Esce in questi giorni “Andarsene sognando – L’emigrazione nella canzone italiana”, di Eugenio Marino (Cosimo Iannone editore). Eugenio mi ha fatto il regalo di farmelo leggere in anteprima, quest’estate. Mi sono sdebitata con questa piccola nota, che lui ha inserito nel libro. Un libro davvero speciale.

Porto il nome di tutti i battesimi
ogni nome il sigillo di un lasciapassare
per un guado una terra una nuvola un canto
un diamante nascosto nel pane
per un solo dolcissimo umore del sangue
per la stessa ragione del viaggio
viaggiare

(Khorakhanè – A forza di essere vento
Fabrizio De André, 1996)

Quando Eugenio Marino, che conosce la mia passione dilettantesca e un po’ adolescenziale – a differenza della sua, che è dotta e pensata – per i cantautori, mi ha proposto di leggere le bozze del suo libro, pensavo che “l’emigrazione nella canzone italiana” fosse un tema di nicchia, uno tra i tanti argomenti di cui parlano le canzoni. Errore, gravissimo: l’emigrazione è tema fondamentale, fondante, imprescindibile, e questa è la prima cosa che si capisce leggendo queste pagine. Se poi la consideriamo in senso lato, insieme al suo compagno il viaggio – come si fa in questo saggio a mio avviso giustamente, e dirò perché – allora l’emigrazione è IL tema, è tutto. Non c’è da stupirsene del resto, a pensarci: la musica popolare accompagna la storia dei popoli, e l’emigrazione è la storia d’Italia. Così come il viaggio, in fondo, è la storia dell’umanità.

(Consegna): Trascrivi per intero, senza cambiare nulla, il brano qui sopra sull'emigrazione nella canzone italiana.

(Dati grezzi):
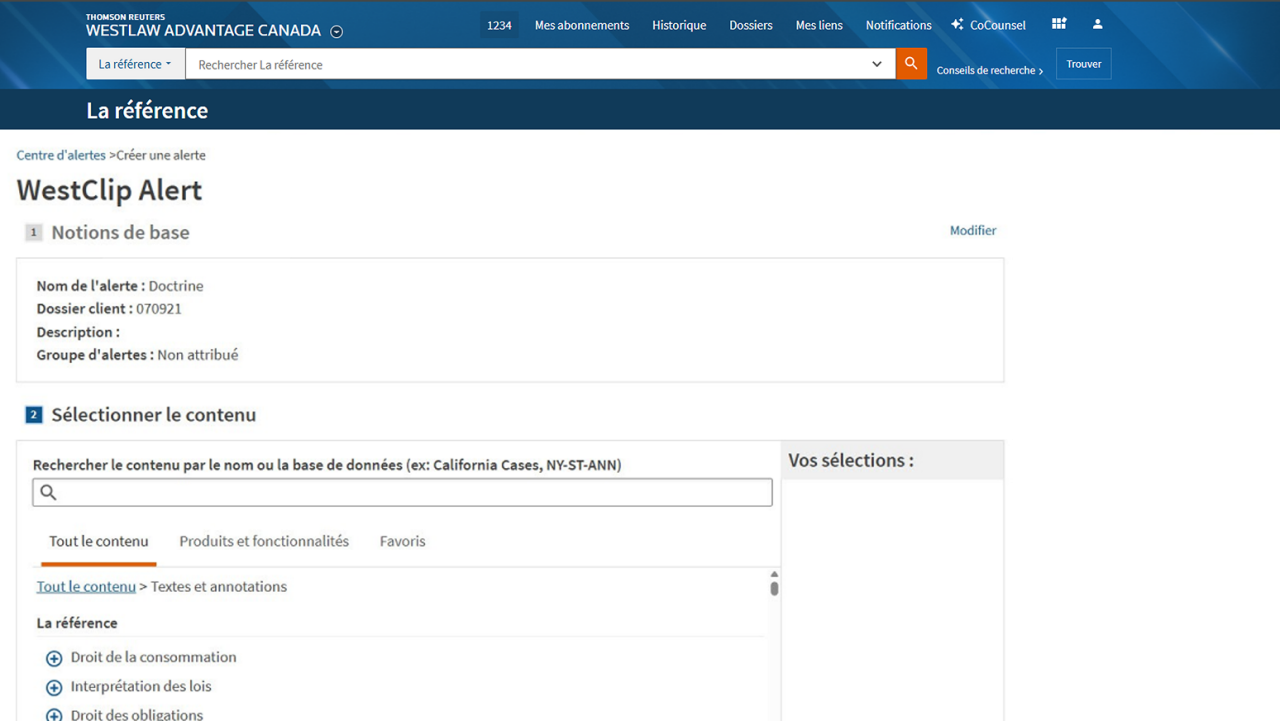Open the search box history dropdown arrow
Viewport: 1280px width, 721px height.
[x=877, y=64]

(Compito svolto):
Esce in questi giorni “Andarsene sognando – L’emigrazione nella canzone italiana”, di Eugenio Marino (Cosimo Iannone editore). Eugenio mi ha fatto il regalo di farmelo leggere in anteprima, quest’estate. Mi sono sdebitata con questa piccola nota, che lui ha inserito nel libro. Un libro davvero speciale.

Porto il nome di tutti i battesimi
ogni nome il sigillo di un lasciapassare
per un guado una terra una nuvola un canto
un diamante nascosto nel pane
per un solo dolcissimo umore del sangue
per la stessa ragione del viaggio
viaggiare

(Khorakhanè – A forza di essere vento
Fabrizio De André, 1996)

Quando Eugenio Marino, che conosce la mia passione dilettantesca e un po’ adolescenziale – a differenza della sua, che è dotta e pensata – per i cantautori, mi ha proposto di leggere le bozze del suo libro, pensavo che “l’emigrazione nella canzone italiana” fosse un tema di nicchia, uno tra i tanti argomenti di cui parlano le canzoni. Errore, gravissimo: l’emigrazione è tema fondamentale, fondante, imprescindibile, e questa è la prima cosa che si capisce leggendo queste pagine. Se poi la consideriamo in senso lato, insieme al suo compagno il viaggio – come si fa in questo saggio a mio avviso giustamente, e dirò perché – allora l’emigrazione è IL tema, è tutto. Non c’è da stupirsene del resto, a pensarci: la musica popolare accompagna la storia dei popoli, e l’emigrazione è la storia d’Italia. Così come il viaggio, in fondo, è la storia dell’umanità.